Pelo que se vê em Johannesburgo, o apartheid ainda não acabou. A vida só ocorre em lugares fechados


EMBORA TENHA vivido apenas 27 anos, Castro Alves deixou obra forte e madura, em que muitas vezes se dirige a Deus, questionando-o sobre o destino dos africanos, tirados à força de sua terra para virarem escravos.
Quando se chega à África do Sul, de tão triste memória (refiro-me ao apartheid), é inevitável relacionar os intermináveis efeitos da escravidão no Brasil ("A escravidão permanecerá por muito tempo como a característica nacional do Brasil", diz Joaquim Nabuco) com o que se vê em Johannesburgo.
Pelo que se vê por aqui, o apartheid não acabou. Estamos instalados no "melhor bairro" da cidade (Sandton), e o que se vê é uma sucessão de condomínios e shoppings murados, isolados, escondidos. Gente na rua? Não; só nos shoppings e nos carros.
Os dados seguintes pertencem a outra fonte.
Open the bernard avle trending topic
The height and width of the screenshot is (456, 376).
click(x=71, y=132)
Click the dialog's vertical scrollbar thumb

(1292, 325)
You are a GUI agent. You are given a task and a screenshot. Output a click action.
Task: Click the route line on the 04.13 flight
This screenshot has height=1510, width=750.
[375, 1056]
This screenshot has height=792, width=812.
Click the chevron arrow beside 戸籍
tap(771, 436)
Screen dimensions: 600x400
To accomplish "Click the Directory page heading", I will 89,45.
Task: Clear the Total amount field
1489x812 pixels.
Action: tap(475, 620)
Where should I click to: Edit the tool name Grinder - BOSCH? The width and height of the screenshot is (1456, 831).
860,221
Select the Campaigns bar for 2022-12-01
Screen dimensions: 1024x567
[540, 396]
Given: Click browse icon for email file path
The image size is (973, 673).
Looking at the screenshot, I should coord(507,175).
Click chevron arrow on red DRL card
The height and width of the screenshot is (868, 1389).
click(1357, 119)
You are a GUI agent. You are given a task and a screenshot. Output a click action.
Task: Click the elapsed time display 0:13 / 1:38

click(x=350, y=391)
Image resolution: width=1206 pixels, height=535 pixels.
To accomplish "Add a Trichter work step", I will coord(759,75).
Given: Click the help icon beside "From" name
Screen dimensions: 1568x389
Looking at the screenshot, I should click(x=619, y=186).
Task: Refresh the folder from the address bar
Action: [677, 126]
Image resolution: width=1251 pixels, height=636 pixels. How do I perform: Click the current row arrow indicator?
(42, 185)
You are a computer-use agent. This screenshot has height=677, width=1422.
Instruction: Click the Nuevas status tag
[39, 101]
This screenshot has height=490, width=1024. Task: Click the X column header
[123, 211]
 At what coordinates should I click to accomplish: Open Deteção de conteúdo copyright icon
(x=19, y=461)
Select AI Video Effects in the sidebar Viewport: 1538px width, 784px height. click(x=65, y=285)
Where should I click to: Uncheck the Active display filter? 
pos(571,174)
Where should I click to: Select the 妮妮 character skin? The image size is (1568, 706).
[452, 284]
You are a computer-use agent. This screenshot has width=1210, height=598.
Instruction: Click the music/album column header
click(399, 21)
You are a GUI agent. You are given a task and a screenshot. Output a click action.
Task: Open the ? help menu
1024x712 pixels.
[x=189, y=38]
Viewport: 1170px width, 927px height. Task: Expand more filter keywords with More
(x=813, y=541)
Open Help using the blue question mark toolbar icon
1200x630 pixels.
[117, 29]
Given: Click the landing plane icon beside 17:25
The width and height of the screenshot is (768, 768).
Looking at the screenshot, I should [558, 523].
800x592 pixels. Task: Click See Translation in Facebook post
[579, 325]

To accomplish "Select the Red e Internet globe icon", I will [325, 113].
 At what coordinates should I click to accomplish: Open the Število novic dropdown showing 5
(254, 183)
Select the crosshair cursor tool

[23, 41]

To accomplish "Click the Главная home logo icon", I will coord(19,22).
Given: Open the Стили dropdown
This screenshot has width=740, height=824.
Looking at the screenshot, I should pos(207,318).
A vida aqui só ocorre em lugares fechados, que, por ironia, fecham cedo. Nos restaurantes, os clientes são brancos; os garçons, negros. Ganham mal, assim como os empregados da construção civil etc. A vida dos pobres melhorou nos últimos anos, é fato, mas também é fato que a África do Sul ostenta a segunda pior distribuição de renda do planeta.
Oficialmente, o apartheid acabou em 1994, mas a maior cidade do país ainda não tem transporte público decente, o que é herança do tempo em que os negros não podiam chegar às áreas "nobres" das cidades. Os pobres andam em vans precárias e lotadas, guiadas por irresponsáveis (que lembram os colegas brasileiros...). Os brancos e os poucos negros "emergentes" andam em carros de primeiríssima.
Mas Johannesburgo tem lá seus encantos: a história, a arquitetura e, sobretudo, a gastronomia. Eta lugar bom pra comer, meu Deus!
Outro encanto é o Soccer City, lindo. Com a alegria de um menino, tive o prazer de descer à beira do gramado, exuberante, verde, verdinho.
À tarde, fui ver o forte treino da Itália. Diferentemente do que ocorre na base da CBF, na da "Azzurra" fomos bem tratados, com direito a pizza legítima, água mineral e espumante italianos.
Terminada a maratona, fui para o nosso escritório, em Johannesburgo, o que me trouxe de volta à realidade: estradões bem pavimentados, trânsito pesado, carros de primeira e... E cadê o povo? Cadê as pessoas? Nos carros, nos shoppings (os brancos), e os pobres, em seus guetos, distantes, bem distantes, tão distantes que ainda não os vi. É isso.